_TASK ITEM_
Beneath this line are entries. Copy the range from the line with "Task: Select the Schedule radio option" to the line with "The width and height of the screenshot is (637, 355).", ends included, exactly; leave pictures out.

Pixel coordinate grounding data:
────────────────────

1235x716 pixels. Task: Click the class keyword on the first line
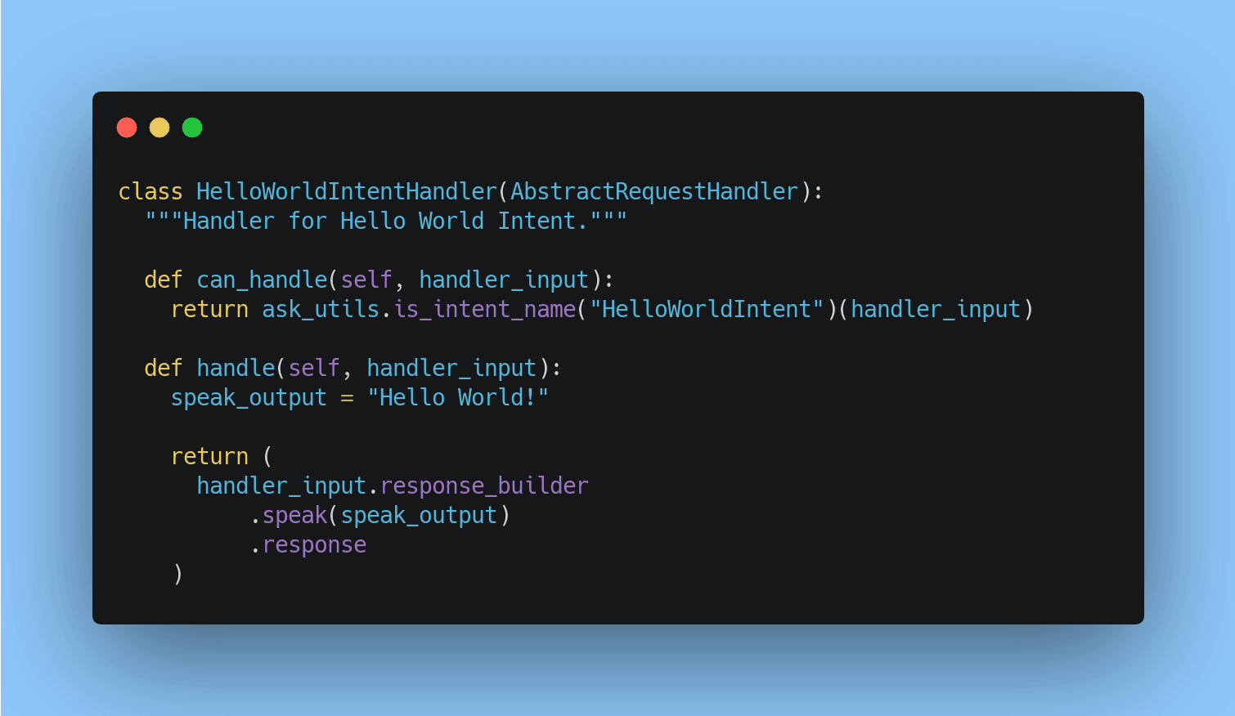[x=150, y=192]
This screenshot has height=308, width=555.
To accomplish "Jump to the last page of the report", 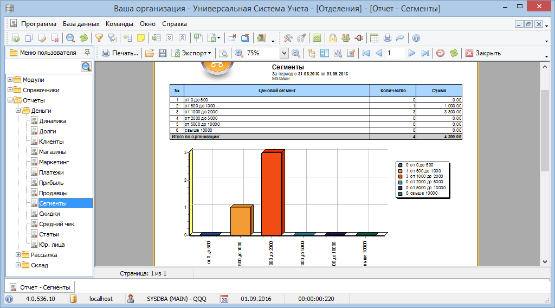I will coord(425,53).
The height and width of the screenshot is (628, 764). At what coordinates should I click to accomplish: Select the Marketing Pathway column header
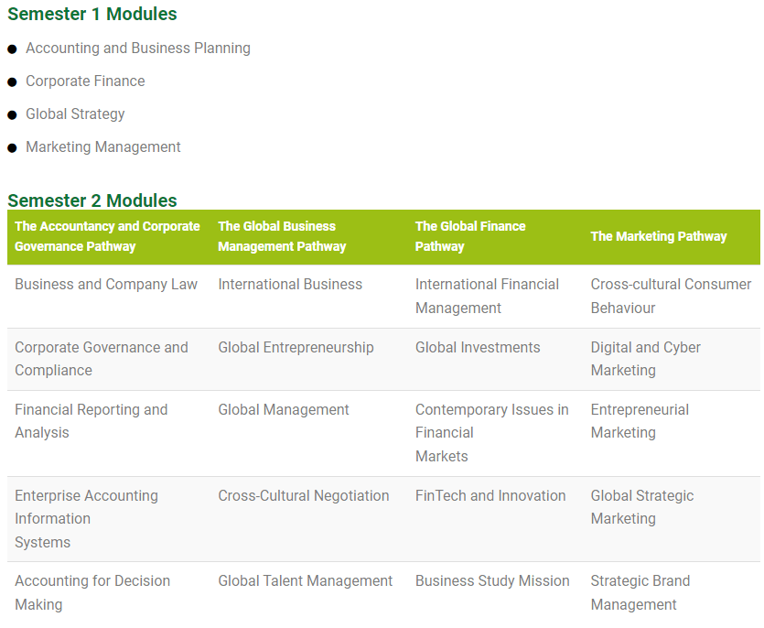659,236
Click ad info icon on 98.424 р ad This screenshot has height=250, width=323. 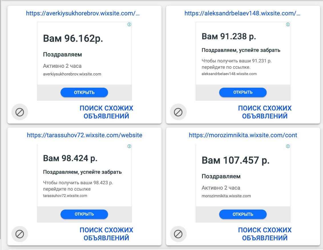pyautogui.click(x=129, y=146)
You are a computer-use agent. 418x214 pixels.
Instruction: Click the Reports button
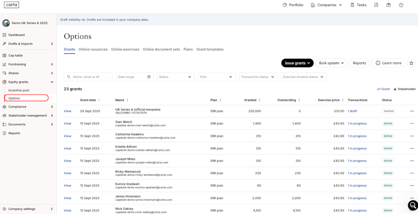click(359, 63)
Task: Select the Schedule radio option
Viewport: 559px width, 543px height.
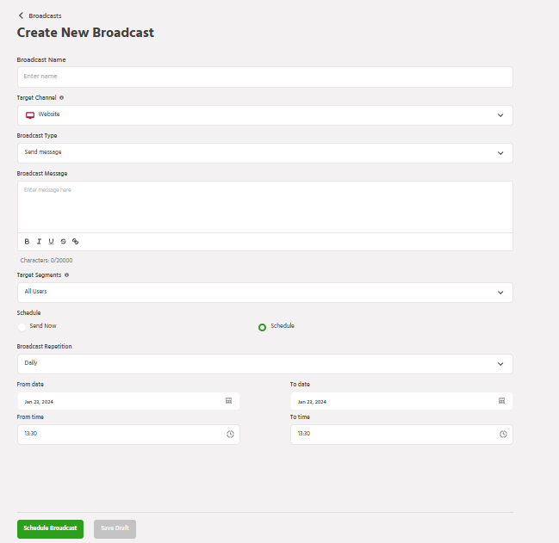Action: 262,327
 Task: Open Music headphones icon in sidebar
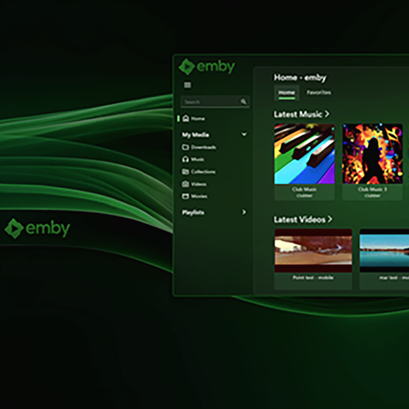185,159
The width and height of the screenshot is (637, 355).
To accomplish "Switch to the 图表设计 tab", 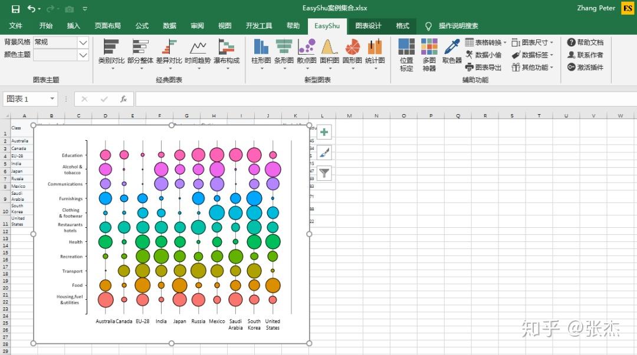I will [x=367, y=25].
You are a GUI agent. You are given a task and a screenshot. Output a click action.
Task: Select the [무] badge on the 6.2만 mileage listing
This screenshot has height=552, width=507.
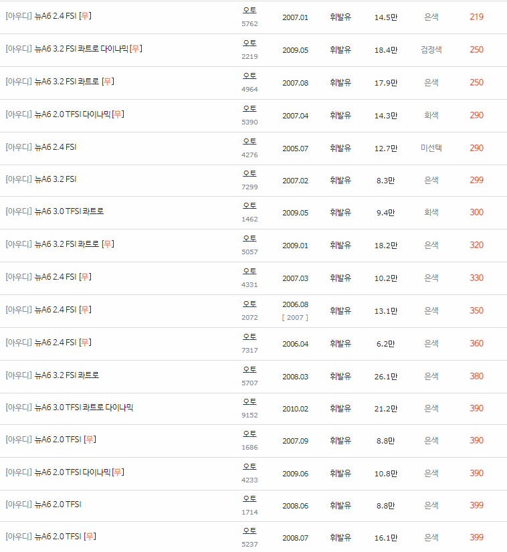[x=85, y=343]
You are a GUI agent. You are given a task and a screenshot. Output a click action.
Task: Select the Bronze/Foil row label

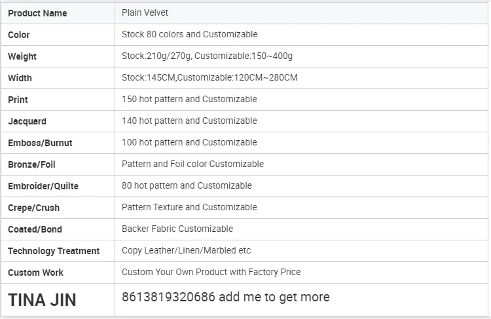click(x=31, y=164)
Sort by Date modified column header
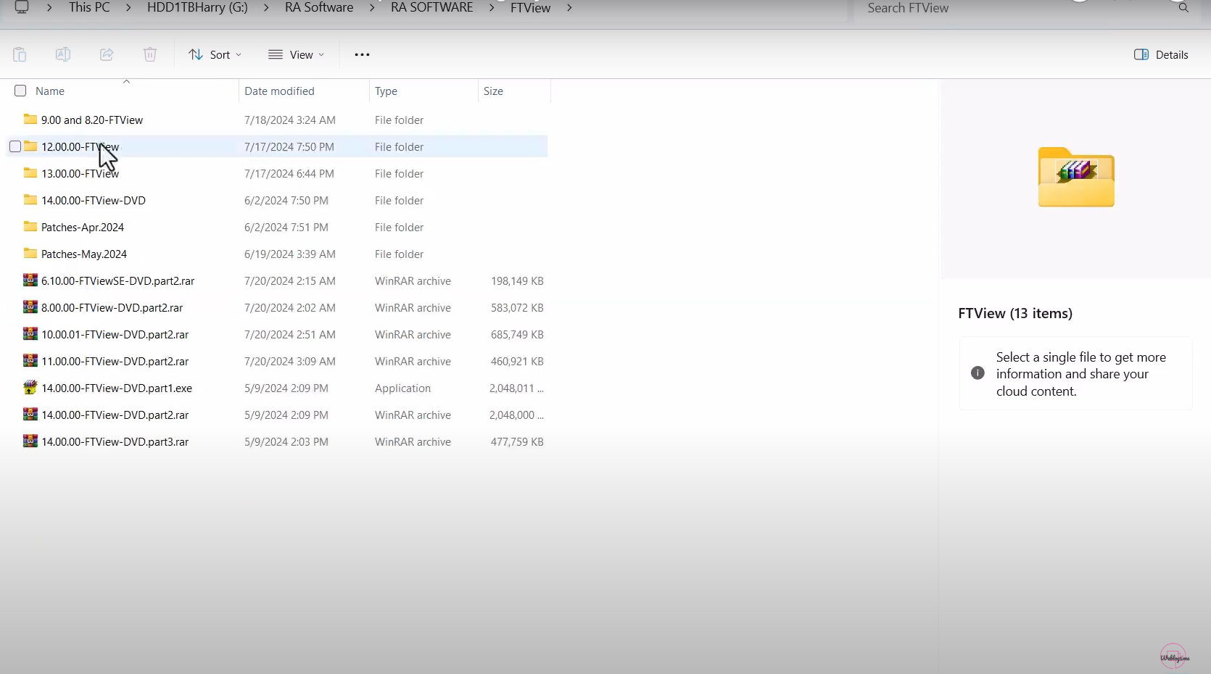Viewport: 1211px width, 674px height. pyautogui.click(x=279, y=91)
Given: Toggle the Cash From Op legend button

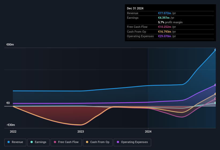Looking at the screenshot, I should (98, 143).
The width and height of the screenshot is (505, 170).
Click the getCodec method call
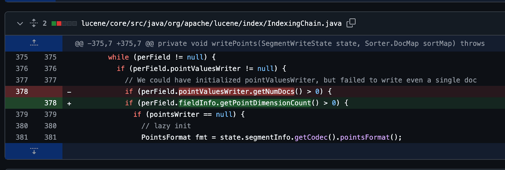[x=311, y=137]
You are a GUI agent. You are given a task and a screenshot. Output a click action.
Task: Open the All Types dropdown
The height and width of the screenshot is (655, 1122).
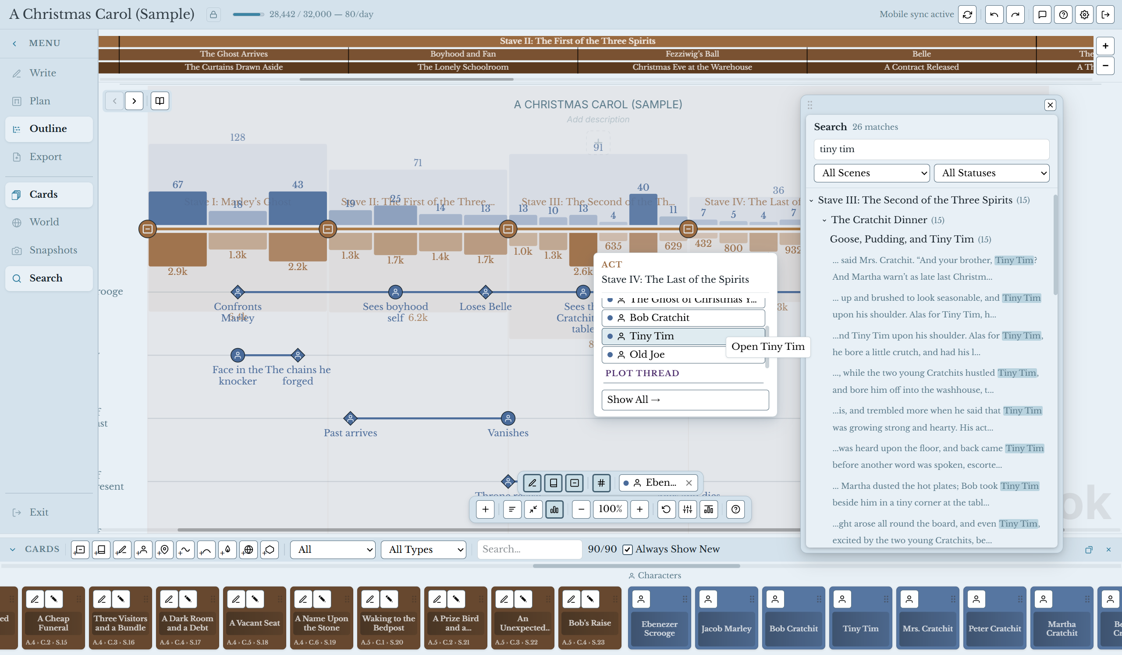point(423,549)
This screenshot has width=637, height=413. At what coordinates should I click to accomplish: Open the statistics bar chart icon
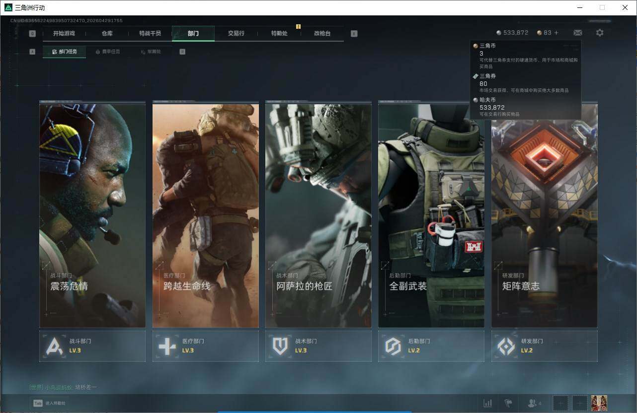tap(488, 403)
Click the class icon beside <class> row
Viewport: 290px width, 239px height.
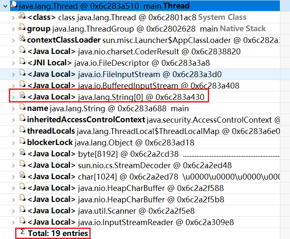(22, 16)

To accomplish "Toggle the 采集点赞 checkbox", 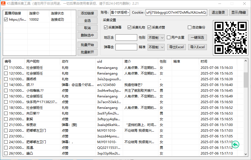I will pos(149,27).
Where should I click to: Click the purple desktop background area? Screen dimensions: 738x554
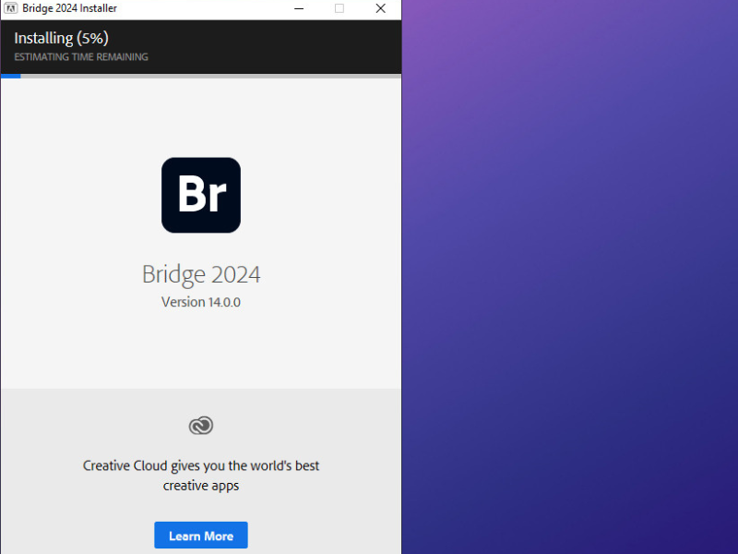coord(569,277)
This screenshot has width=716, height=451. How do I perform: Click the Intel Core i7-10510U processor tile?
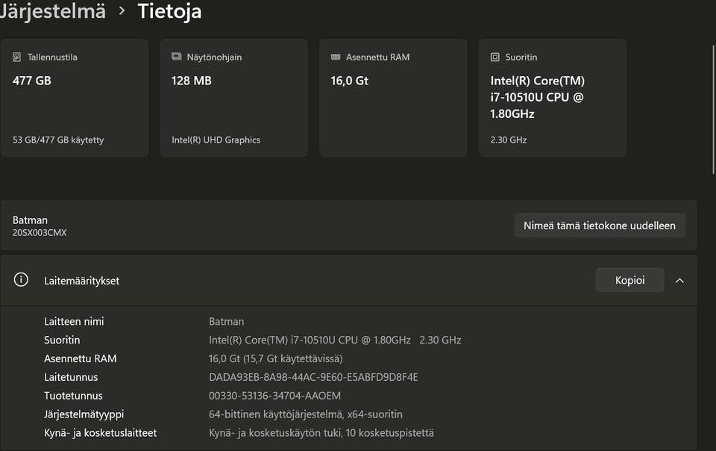click(x=552, y=99)
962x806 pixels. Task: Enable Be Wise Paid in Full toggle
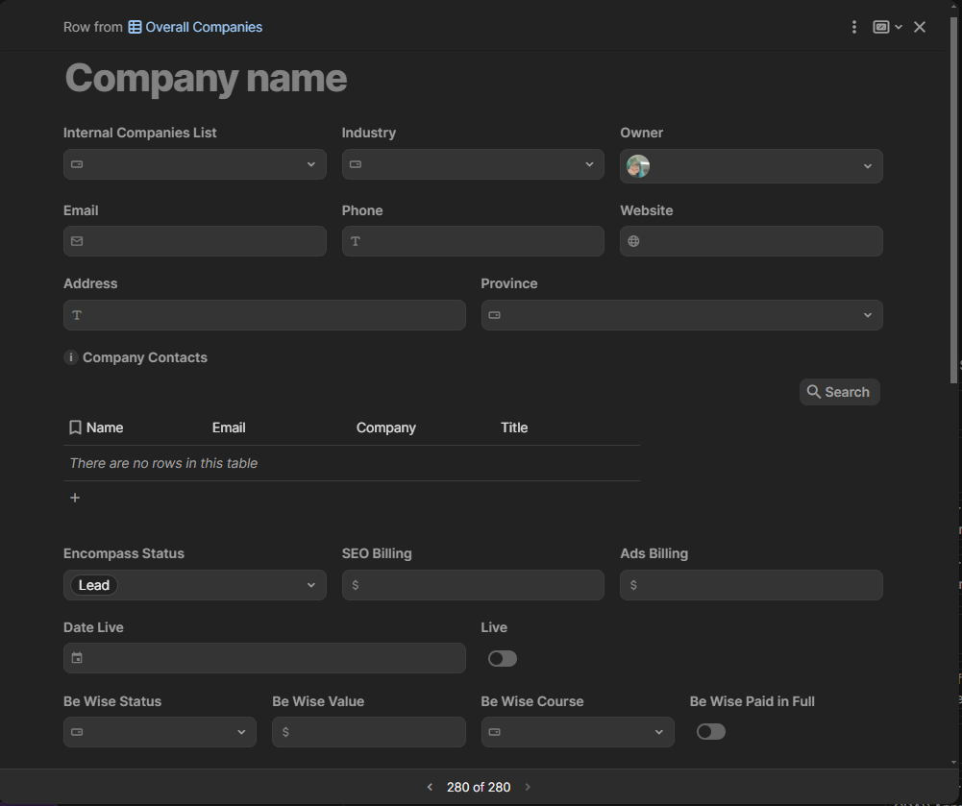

────────────────────

_REPLY TO THE TASK_
Task: Select the Schedule radio option
Viewport: 559px width, 543px height.
Action: 262,327
 Task: Open Music headphones icon in sidebar
185,159
The width and height of the screenshot is (637, 355).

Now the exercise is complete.